Ma non è tutto. A pesare sono anche i segnali di un rallentamento della domanda cinese. Fonti vicine al governo di Pechino parlano di una crescita economica nel quarto trimestre più debole rispetto alle attese di inizio anno. “Gli acquisti delle industrie cinesi sono meno sostenuti – ha detto un trader di Shanghai – e questo si riflette subito sui prezzi globali”.
La reazione dei mercati e degli operatori
A Wall Street la risposta non si è fatta attendere. Nel cuore del New York Mercantile Exchange, l’atmosfera è diventata subito più prudente. Qualche broker ha parlato di “vendite tecniche” scattate dopo che il prezzo ha infranto la soglia psicologica dei 60 dollari. “Quando il prezzo scende sotto certi livelli – ha spiegato un operatore che ha preferito restare anonimo – molti algoritmi scattano in automatico, vendendo e amplificando la discesa”.
Anche i titoli delle grandi compagnie energetiche hanno risentito della flessione. ExxonMobil e Chevron hanno chiuso in calo rispettivamente dell’1,8% e del 2,1%. Il movimento ha trascinato giù anche gli indici principali: il Dow Jones ha perso lo 0,6%, mentre l’S&P 500 ha lasciato sul terreno lo 0,4%. Solo in serata, intorno alle 22 ora italiana, la situazione si è stabilizzata.
Cosa aspettarsi nelle prossime settimane
Le previsioni per il mercato petrolifero restano contrastanti. Da una parte, l’OPEC+ continua a seguire la situazione da vicino e non esclude nuovi interventi per sostenere i prezzi. “Siamo pronti a muoverci se serve”, ha detto ieri sera il ministro dell’Energia saudita Abdulaziz bin Salman in un incontro con la stampa a Riyad. Dall’altra, diversi esperti sottolineano che oggi l’influenza del cartello è meno forte rispetto al passato.
A complicare le cose, c’è anche l’incertezza sulle mosse delle banche centrali principali. La Federal Reserve, in particolare, potrebbe tenere i tassi d’interesse alti ancora per un po’, frenando così l’economia e la domanda di energia negli Stati Uniti. “Il rischio di una recessione tecnica non è da escludere”, ha osservato Lisa Shalett di Morgan Stanley.
Cosa cambia per consumatori e imprese
Il calo del prezzo del petrolio potrebbe tradursi, nelle prossime settimane, in un leggero calo dei prezzi alla pompa per americani ed europei.
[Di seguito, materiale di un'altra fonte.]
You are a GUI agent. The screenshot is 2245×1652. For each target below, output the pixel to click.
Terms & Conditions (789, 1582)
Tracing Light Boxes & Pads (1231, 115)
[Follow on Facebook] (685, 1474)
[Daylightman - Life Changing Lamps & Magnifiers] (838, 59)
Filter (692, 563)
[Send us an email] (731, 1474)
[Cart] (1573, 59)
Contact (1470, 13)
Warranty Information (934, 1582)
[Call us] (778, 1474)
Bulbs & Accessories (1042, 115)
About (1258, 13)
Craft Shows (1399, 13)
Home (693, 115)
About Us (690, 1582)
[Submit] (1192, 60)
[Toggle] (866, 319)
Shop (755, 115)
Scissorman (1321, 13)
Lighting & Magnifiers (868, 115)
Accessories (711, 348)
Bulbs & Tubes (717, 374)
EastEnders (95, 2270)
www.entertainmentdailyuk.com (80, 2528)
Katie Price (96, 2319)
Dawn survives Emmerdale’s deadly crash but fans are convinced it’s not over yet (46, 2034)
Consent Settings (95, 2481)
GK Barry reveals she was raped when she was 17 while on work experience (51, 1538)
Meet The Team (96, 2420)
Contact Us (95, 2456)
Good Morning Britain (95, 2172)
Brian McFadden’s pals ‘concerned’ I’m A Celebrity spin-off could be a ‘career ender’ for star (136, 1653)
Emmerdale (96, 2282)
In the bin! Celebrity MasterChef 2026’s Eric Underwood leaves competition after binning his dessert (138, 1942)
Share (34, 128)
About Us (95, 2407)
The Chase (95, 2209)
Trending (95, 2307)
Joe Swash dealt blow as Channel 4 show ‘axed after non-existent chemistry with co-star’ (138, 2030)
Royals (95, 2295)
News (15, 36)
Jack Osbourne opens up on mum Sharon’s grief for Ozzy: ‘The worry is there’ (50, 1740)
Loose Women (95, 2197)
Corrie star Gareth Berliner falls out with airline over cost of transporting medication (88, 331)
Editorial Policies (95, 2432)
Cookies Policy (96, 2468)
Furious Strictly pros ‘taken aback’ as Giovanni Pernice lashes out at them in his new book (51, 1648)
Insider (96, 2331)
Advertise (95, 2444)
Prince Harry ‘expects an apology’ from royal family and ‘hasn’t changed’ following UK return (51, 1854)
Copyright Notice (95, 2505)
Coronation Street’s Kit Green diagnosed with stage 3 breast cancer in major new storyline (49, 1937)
Tuttavia, le associazioni dei consumatori italiane avvertono: l’effetto sui carburanti sarà probabilmente limitato e non immediato. “I distributori aggiornano i listini con calma quando i prezzi scendono”, ha ricordato Massimiliano Dona dell’Unione Nazionale Consumatori.
Per le aziende che consumano molta energia, invece, questa flessione è un piccolo respiro in un momento ancora difficile, con costi alti e margini stretti. Ma come segnalano gli operatori del settore logistico di Milano e Genova, “la volatilità resta alta e nessuno si aspetta che il prezzo si stabilizzi a lungo sotto i 60 dollari”.
Un mercato ancora in bilico
Insomma, la giornata di ieri ha confermato quanto il mercato del petrolio sia ancora in balia di molte incognite: dalle mosse dell’OPEC+ alle tensioni geopolitiche, passando per i dati economici di Cina e Stati Uniti. Gli investitori restano cauti. E mentre le sale trading si svuotano – erano quasi le 17 a New York quando l’ultimo scambio ha fissato il prezzo a 59,47 dollari – la sensazione è che la partita sia tutt’altro che chiusa.